**ABSTRACT NOT FOR CITATION WITHOUT AUTHOR PERMISSION. The title, authors, and abstract for this completion report are provided below. For a copy of the full completion report, please contact the author via e-mail at email@example.com or via telephone at 989-734-4768. Questions? Contact the GLFC via email at firstname.lastname@example.org or via telephone at 734-662-3209.**
Do Static and Flow-Through Toxicity Tests Yield the Same Toxicity Information?
Roger Bergstedt, William Swink, and Karen Slaght1
1USGS, Great Lakes Science Center, Hammond Bay Biological Station, 11188 Ray Road
Millersburg, Michigan 49759
Six pairs of static and flow-through toxicity tests were conducted between January 18 and February 27, 2007. Tests were run in Lake Huron Water (overall average alkalinity of 81) and at 12ēC. Measures of pH were taken hourly and the measures averaged. Alkalinity was measured at the start and end of the test. Tests were conducted in accordance with ASTM E-729-88a, with the exception that the static-test aquaria were gently aerated. The Litchfield and Wilcoxon method was used to calculate the 24 hour LC99.9 (for larval sea lamprey).

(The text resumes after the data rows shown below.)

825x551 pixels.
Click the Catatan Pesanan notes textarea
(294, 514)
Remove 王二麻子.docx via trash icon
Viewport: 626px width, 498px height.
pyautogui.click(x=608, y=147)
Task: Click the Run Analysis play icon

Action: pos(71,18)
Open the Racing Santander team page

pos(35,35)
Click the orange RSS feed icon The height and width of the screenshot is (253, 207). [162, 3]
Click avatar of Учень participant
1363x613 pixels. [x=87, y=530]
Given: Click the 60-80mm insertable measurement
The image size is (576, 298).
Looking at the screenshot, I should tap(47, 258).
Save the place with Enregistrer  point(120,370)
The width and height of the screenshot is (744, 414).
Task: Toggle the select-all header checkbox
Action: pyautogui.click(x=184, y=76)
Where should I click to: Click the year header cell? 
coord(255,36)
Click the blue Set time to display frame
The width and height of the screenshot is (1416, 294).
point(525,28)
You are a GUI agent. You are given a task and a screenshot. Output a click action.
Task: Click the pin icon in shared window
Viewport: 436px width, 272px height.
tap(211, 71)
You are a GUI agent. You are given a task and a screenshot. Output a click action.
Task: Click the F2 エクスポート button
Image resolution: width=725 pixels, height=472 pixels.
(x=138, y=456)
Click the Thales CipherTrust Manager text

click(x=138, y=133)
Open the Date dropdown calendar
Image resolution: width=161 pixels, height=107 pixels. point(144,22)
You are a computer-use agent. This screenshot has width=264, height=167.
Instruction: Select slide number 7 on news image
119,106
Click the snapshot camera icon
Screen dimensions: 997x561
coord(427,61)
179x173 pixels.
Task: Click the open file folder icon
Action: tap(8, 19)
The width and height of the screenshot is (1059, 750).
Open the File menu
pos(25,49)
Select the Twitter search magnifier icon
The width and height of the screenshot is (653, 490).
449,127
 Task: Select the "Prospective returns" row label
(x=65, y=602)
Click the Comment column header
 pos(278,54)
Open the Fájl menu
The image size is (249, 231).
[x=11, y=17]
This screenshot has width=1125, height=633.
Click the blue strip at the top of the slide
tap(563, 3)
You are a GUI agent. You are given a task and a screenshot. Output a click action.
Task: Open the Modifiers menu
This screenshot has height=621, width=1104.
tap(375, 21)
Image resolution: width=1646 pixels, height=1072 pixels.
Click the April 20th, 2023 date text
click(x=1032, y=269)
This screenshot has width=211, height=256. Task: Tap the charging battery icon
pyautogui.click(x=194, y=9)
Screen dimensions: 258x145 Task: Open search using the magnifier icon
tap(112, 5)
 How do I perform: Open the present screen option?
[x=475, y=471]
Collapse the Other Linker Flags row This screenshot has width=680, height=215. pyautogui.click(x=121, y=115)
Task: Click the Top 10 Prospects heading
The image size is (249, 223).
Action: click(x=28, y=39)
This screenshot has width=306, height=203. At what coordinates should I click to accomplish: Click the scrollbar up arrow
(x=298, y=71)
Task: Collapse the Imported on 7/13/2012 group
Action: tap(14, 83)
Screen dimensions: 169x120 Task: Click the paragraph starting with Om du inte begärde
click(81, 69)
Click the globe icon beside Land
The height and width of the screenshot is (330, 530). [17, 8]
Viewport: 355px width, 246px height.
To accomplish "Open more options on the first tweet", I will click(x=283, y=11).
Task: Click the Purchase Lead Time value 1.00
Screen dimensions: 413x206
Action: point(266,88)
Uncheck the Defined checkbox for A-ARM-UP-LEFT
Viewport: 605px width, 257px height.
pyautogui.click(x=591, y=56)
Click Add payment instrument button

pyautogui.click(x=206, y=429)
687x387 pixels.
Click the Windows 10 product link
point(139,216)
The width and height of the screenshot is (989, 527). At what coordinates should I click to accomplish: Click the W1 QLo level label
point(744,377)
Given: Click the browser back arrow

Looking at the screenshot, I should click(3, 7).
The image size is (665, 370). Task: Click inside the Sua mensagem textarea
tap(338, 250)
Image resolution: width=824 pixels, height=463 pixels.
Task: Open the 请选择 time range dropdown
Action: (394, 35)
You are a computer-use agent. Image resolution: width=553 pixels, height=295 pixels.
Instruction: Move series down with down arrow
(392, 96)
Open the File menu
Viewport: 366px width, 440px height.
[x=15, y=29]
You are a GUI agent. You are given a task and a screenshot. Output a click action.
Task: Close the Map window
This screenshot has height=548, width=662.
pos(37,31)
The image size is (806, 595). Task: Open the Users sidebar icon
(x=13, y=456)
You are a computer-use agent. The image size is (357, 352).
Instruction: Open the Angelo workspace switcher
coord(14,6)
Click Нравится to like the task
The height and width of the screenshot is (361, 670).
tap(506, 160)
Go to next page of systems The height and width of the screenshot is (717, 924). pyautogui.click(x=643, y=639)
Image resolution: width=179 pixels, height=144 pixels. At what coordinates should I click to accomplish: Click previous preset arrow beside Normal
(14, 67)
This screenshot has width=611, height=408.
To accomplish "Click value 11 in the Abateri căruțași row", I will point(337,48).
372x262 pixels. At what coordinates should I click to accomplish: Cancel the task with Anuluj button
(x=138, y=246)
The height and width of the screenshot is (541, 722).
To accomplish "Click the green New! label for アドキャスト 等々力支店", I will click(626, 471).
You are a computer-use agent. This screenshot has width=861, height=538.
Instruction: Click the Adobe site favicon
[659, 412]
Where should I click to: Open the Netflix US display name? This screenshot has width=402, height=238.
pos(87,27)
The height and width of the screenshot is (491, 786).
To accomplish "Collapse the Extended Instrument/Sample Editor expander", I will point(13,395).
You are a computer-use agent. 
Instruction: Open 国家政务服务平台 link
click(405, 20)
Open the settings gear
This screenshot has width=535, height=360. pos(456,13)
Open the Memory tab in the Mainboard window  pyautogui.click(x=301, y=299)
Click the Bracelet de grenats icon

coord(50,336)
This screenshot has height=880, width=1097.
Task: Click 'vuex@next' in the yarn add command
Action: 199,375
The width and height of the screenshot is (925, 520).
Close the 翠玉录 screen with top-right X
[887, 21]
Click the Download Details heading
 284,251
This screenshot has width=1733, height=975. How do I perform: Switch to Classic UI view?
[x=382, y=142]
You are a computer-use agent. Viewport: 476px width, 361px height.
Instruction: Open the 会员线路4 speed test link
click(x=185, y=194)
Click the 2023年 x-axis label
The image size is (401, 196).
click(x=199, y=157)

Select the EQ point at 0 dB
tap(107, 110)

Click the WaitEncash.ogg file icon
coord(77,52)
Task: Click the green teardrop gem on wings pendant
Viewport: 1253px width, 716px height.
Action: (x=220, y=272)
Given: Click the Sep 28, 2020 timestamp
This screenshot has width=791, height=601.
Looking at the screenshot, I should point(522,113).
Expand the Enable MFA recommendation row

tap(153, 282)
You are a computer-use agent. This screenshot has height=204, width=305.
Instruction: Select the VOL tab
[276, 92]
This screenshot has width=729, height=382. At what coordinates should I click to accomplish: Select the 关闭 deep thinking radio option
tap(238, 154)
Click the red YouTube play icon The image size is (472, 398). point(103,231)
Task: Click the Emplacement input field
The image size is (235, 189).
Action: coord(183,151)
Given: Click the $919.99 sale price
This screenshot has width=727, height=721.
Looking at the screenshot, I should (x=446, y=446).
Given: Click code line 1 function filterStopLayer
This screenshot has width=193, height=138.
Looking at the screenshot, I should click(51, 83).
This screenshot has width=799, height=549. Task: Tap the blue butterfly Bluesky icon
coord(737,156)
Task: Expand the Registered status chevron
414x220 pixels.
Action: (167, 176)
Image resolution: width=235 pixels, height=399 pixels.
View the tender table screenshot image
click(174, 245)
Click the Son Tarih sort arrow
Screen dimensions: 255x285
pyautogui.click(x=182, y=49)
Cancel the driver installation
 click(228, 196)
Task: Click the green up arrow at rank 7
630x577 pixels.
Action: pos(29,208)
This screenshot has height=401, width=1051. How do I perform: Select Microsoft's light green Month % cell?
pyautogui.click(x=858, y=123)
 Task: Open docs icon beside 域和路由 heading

The static tests yielded estimates of the LC99.9 that were consistently higher by about 0.4 ppm TFM (Table 1). However, the average pH values in the static tests were 0.09 units higher. Based on the pH-Alkalinity treatment charts, this difference in pH should result in an increase of about 0.4 ppm of TFM to achieve the LC99.9. Within static and flow-through tests, the average LC99.9 and the expected LC99.9 from the pH-Alkalinity treatment chart were identical. The observed difference was clearly consistent with the expected effect of the observed pH difference.
Because only one set of tests were conducted, there can be no formal comparison of the standard deviation of pH values observed in static and flow through tests. But the difference between SDs of 0.06 and 0.05 are not likely to be significantly different other than over a large number of sets of tests. Interestingly the discussion that led to this project speculated that respiration of CO2 in the static tests would lower the pH, when in fact aeration appears to have stripped a small amount of CO2 and raised the pH. This would not appear to be an issue if pH is monitored and used to arrive at the expected toxicity.